In a typical election, each voter is allowed only one vote. An overvote, in which a voter casts two votes, is therefore deemed illegal, and in the vote count, these votes are ignored. As lever machines displaced paper ballots from polling places, one commonly cited advantage was that the lever machines contained an interlocking mechanism to prevent overvotes. All direct-recording electronic voting machines I am aware of also contain such interlocks.

The first generation of optical mark-sense and punched-card voting systems, both central count and precinct count, did not protect against overvotes; they merely discounted them in apparently the same way that they are discounted with hand-counted paper ballots. This seems fair, but in fact, it puts voters using these new technologies at a disadvantage because there are many cases where a human inspecting a paper ballot will see a clear indication of voter intent, but where a machine will not do so! For example, people do not usually mistake printing errors or wood-chips in the ballot paper for votes, while optical mark-sense machines can make this mistake.

Today, all of the new precinct-count ballot readers I am aware of offer the ability to return overvoted ballots to the voter, thus equalling the performance we have come to expect from lever voting machines. Failure to enable this feature puts voters who use punched-card or mark-sense ballots at a disadvantage relative to those using machines that contain interlocks that prevent overvotes. Therefore, use of this feature has become mandatory in many jurisdictions.

My co-witnesses Kimball Brace and John Ahmann presented evidence showing that, when overvotes are prevented by voting machines or precinct-count mechanisms, the number of voters expressing no preference in top-of-the-ticket races falls to under two percent. This is clear evidence of the importance of this feature, and strong justification for the mandate that this feature be included in any precinct-count systems.

This conclusion is further reinforced by discussions I have had with Tom Slockett, County Auditor (Commissioner of Elections) in Johnson County Iowa. He stated to me that he expects about 0.6 percent of the of the ballots will contain overvotes; the machines he is using do not return overvotes to the voter, so if 10,000 ballots are cast in an election, 60 voters will have their votes ignored by the machines.

I want to emphasize, however, the recommendation in my original written testimony that all overvoted ballots should be hand counted whenever the number of overvotes exceeds the margin in a close election. Under appropriate counting rules for optical mark-sense ballots, this offers almost as much protection as returning overvoted ballots to the voter. I have recently learned that TrueBallot Inc., a company that has dealt primarily with trade-union elections, routinely does this; my discussions with representatives of that company confirms my suspicion that hand examination of optical mark-sense ballots can easily discern a genuine indication of intent in the majority of cases where the machine finds an overvote.

It is clear, as Commission Chair Berry pointed out, that returning overvoted ballots to the voter can easily lead to privacy violations.
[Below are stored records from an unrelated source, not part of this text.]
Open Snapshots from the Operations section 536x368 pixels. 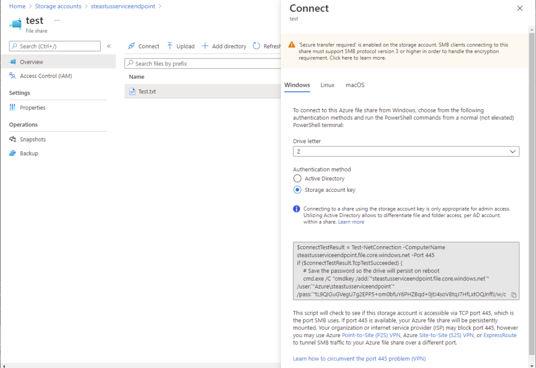coord(32,140)
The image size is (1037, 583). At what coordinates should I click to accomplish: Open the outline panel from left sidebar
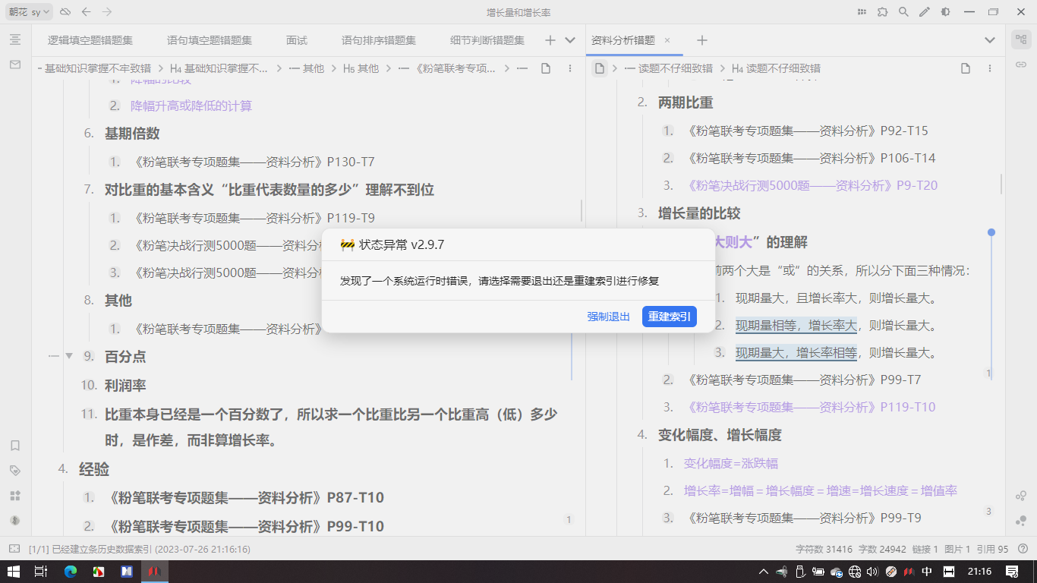(15, 40)
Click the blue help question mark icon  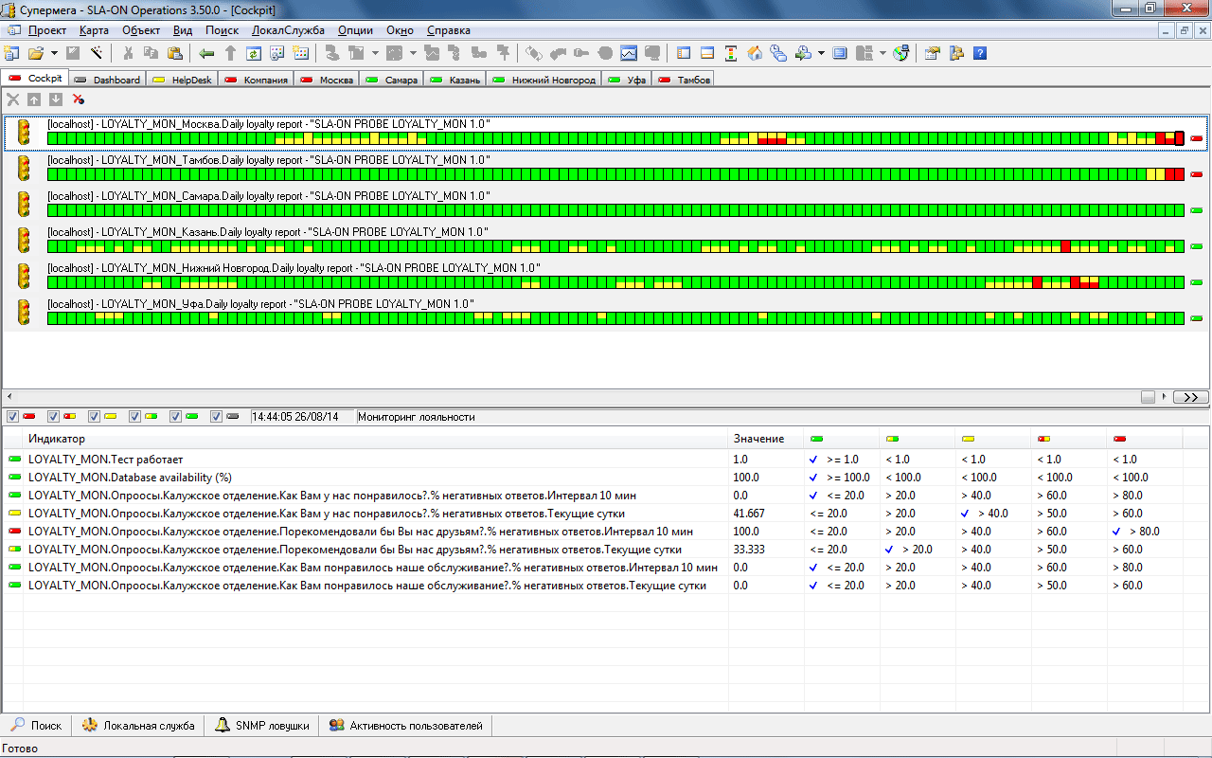click(980, 53)
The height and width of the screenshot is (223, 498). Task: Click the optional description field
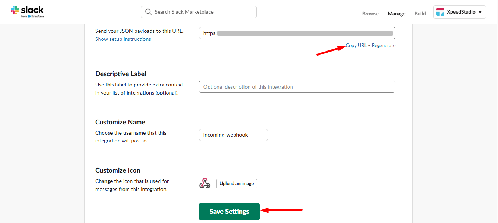click(x=297, y=86)
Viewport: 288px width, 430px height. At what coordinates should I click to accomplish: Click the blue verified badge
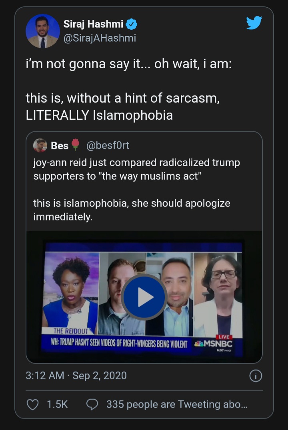point(131,24)
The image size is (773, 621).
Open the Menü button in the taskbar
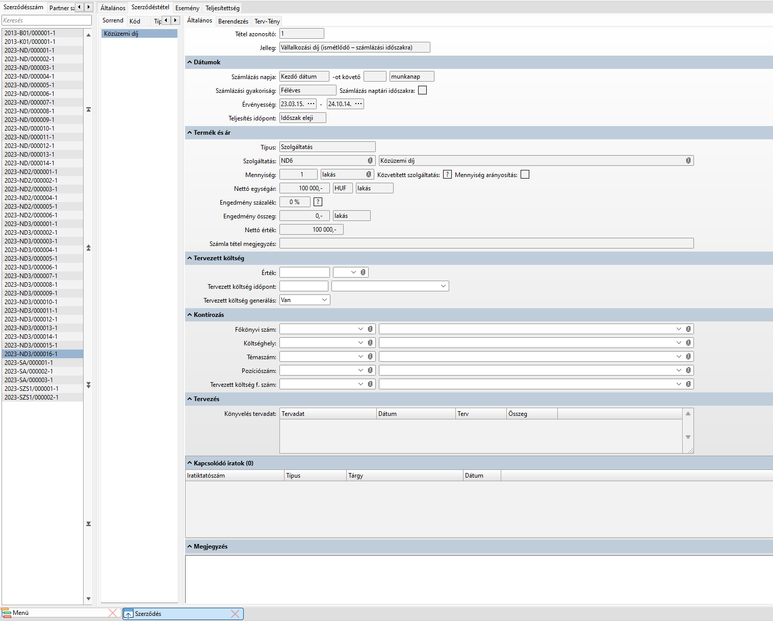(x=20, y=613)
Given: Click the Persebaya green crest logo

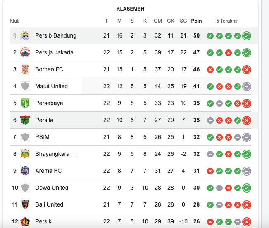Looking at the screenshot, I should pos(25,103).
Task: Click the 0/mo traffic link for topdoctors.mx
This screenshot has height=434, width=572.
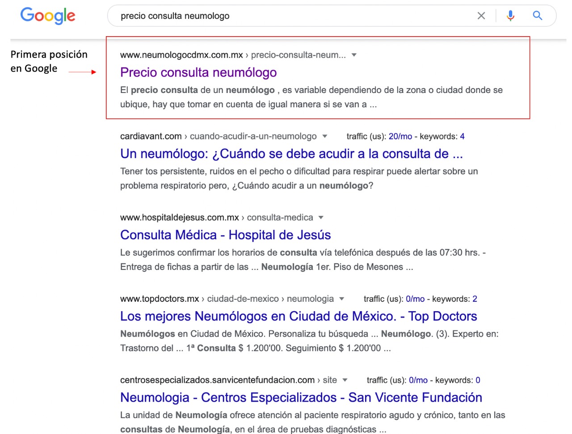Action: (x=415, y=299)
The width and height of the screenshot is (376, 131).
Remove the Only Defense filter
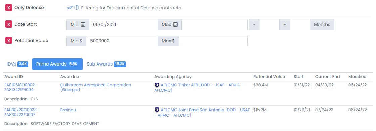point(9,8)
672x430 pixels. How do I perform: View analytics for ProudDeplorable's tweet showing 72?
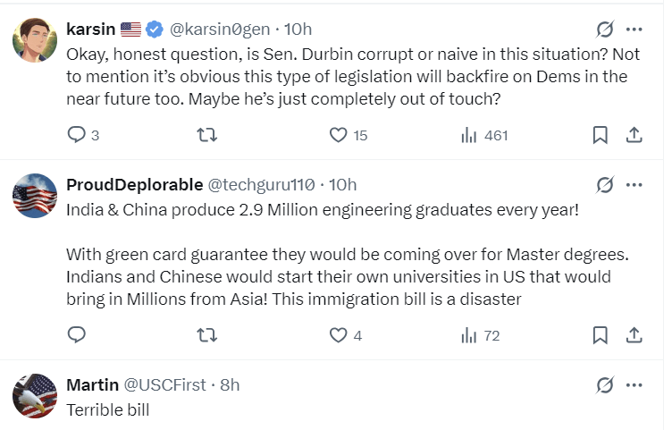pos(468,335)
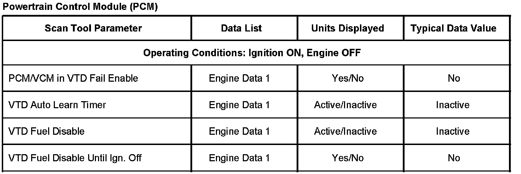Select the Scan Tool Parameter column header
Screen dimensions: 521x174
pos(93,28)
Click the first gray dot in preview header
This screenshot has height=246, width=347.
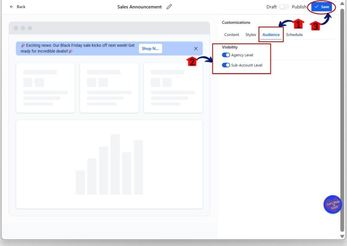pos(16,28)
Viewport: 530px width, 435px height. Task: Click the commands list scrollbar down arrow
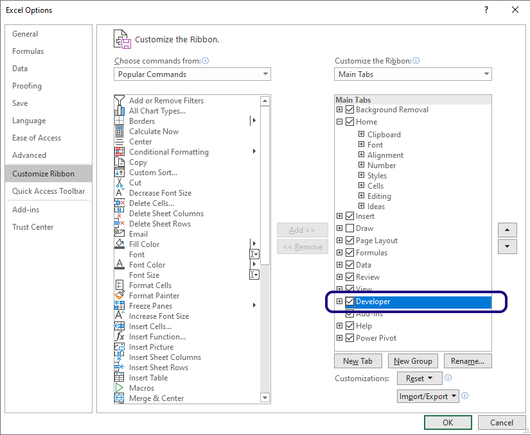[x=265, y=398]
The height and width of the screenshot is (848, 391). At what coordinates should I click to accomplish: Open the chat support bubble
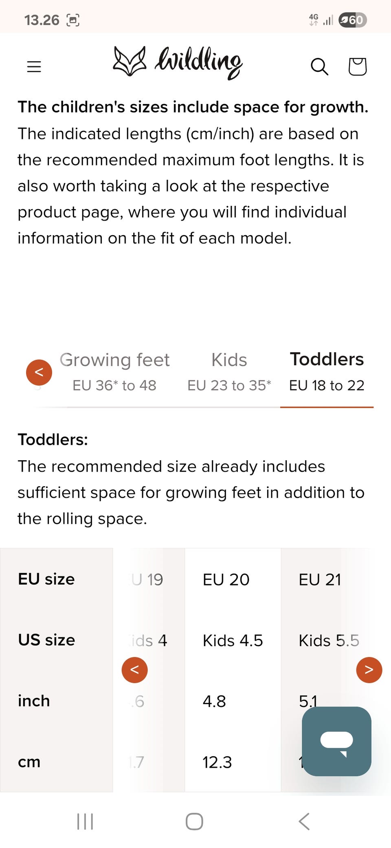(x=336, y=741)
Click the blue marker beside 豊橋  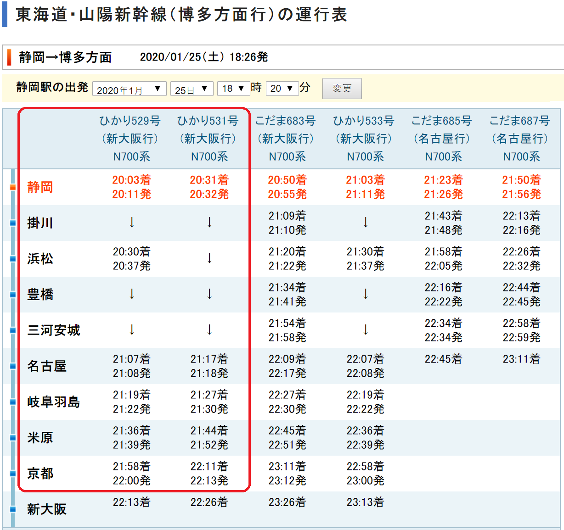[x=13, y=295]
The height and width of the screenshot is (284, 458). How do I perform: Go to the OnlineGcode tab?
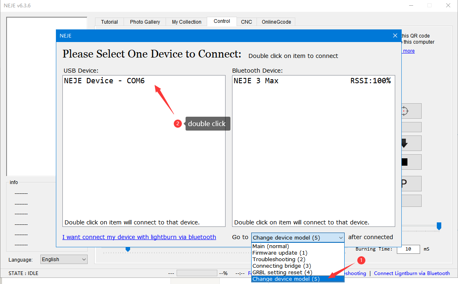(276, 22)
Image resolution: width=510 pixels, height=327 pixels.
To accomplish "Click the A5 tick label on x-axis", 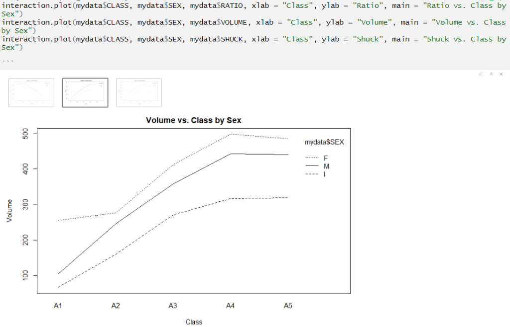I will tap(287, 306).
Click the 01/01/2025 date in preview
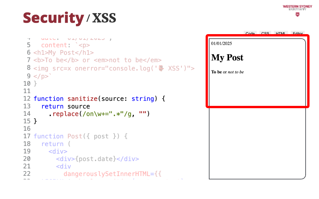Viewport: 319px width, 199px height. [x=221, y=43]
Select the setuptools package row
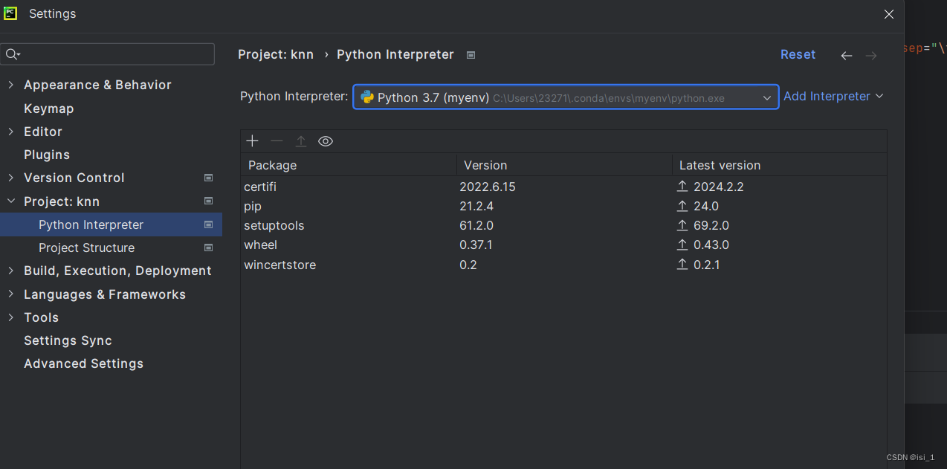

If a poll-worker is required to examine overvoted ballots in the presence of the voter, the voter's privacy is compromised, and if the poll worker asks a natural queston such as "Why did you vote for both Bush and Gore," the intrusion is even worse.

The best practice I have seen in this regard allows the voter to insert his or her ballot directly in a precinct count ballot box. To assure that the voter does not stuff the ballot box, it is out in the open, in clear view of the poll-workers, observers, and waiting voters, and nobody is allowed to loiter by the ballot box.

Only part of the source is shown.